Aangeleverde tekst:
□ □ □ □

Kentalis volgt Wet zorg en dwang en niet de bestuurlijke afspraken
Vanuit de mensvisie van Kentalis is het vanzelfsprekend dat onvrijwillige zorg niet wordt toegepast. Soms is dit echter nodig om de cliënt of de omgeving te beschermen tegen ernstig nadelige situaties (het ‘Nee, tenzij’-principe). De Wet zorg en dwang (Wzd) biedt het wettelijk kader voor toepassing van deze onvrijwillige zorg.
In 2023 bleek na uitgebreide evaluatie dat de Wzd in de praktijk moeilijk uitvoerbaar is. Het ministerie van VWS werkt aan een nieuw wetsvoorstel maar het kan lang duren voordat de nieuwe wet er is. Daarom zijn in overleg met cliënt- en brancheorganisaties bestuurlijke afspraken gemaakt om de uitvoerbaarheid van de Wzd te verbeteren. Elke zorginstelling bepaalt zelf of voor de komende periode de huidige wet óf de bestuurlijke afspraken worden gevolgd. Kentalis kiest voor het blijven volgen van de Wzd vanwege de volgende argumenten.
- We vinden de kortere evaluatieperioden in het eerste toepassingsjaar van onvrijwillige zorg belangrijk om het ‘Nee, tenzij’-principe goed te volgen.
- Het bieden van meer inspraak voor de cliënt of verwanten is in de huidige wet ook mogelijk.
- De Cliëntvertrouwenspersonen hebben in de huidige situatie alle ruimte om hun werk goed te doen en evaluatiemomenten om verbetering te bespreken.
- Het aanpassen van beleid en werkinstructies op basis van de bestuurlijke afspraken vraagt extra tijd en energie die we liever besteden aan de huidige uitvoering van de Wzd. Te meer daar er geen garantie is dat de inhoud van de bestuurlijke afspraken overgenomen wordt in de nieuwe wet.

□ □ □ □

Beschikbare gegevens:
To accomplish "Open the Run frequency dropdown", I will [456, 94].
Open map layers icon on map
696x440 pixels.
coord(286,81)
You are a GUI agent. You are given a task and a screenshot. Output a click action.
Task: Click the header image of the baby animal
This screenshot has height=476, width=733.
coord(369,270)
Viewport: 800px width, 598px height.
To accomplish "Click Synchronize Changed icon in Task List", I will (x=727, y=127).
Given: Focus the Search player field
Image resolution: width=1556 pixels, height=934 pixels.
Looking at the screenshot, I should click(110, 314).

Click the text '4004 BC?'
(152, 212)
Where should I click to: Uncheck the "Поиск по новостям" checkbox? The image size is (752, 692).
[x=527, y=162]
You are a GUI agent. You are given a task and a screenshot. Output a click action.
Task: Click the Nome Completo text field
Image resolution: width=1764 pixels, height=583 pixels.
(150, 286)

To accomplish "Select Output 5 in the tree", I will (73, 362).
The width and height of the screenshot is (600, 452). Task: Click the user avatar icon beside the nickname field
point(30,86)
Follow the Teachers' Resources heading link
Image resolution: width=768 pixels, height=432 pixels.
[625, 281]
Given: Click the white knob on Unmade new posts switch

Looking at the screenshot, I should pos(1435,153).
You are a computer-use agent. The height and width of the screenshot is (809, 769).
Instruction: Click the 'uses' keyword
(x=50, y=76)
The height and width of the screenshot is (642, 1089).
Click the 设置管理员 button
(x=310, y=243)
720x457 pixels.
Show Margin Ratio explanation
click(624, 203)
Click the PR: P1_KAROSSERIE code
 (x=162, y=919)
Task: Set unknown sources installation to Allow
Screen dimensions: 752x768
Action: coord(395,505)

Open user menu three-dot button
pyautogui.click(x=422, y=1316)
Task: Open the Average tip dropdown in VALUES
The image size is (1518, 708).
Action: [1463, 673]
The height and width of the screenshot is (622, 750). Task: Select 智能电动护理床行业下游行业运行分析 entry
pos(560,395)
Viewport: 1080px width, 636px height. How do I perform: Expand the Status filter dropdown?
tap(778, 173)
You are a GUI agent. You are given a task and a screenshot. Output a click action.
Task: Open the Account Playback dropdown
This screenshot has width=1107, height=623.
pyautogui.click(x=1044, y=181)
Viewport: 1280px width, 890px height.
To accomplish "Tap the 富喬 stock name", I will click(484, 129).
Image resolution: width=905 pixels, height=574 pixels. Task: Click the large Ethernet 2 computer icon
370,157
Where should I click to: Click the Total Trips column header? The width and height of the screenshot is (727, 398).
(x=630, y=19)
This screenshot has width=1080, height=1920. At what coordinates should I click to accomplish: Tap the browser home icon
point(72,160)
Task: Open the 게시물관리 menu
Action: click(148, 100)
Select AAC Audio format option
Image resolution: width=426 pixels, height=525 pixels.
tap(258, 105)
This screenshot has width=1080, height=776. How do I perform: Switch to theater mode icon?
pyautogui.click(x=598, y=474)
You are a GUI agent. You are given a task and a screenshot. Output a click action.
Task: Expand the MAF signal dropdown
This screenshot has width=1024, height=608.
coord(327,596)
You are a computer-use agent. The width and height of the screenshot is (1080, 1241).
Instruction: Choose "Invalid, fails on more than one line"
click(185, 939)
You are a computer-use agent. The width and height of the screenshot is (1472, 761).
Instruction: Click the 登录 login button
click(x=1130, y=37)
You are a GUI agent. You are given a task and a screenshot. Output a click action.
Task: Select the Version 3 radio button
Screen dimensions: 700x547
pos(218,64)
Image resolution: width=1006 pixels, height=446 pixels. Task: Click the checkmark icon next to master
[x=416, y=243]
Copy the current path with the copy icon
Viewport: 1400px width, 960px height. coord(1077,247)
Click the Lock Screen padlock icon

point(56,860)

□ □ □ □

Vereiste handeling 1: Schrijf uit de tekst over de Wet zorg en dwang woordelijk het gedeelte over dat begint bij "- Het bieden" en eindigt bij "verbetering te bespreken.".
Vereiste handeling 2: Vertaal de volgende zin uit de tekst over de Wet zorg en dwang in het Engels: "Elke zorginstelling bepaalt zelf of voor de komende periode de huidige wet óf de bestuurlijke afspraken worden gevolgd."

Antwoord 1:
- Het bieden van meer inspraak voor de cliënt of verwanten is in de huidige wet ook mogelijk.
- De Cliëntvertrouwenspersonen hebben in de huidige situatie alle ruimte om hun werk goed te doen en evaluatiemomenten om verbetering te bespreken.

Antwoord 2: Each care institution decides for itself whether the current law or the administrative agreements will be followed for the coming period.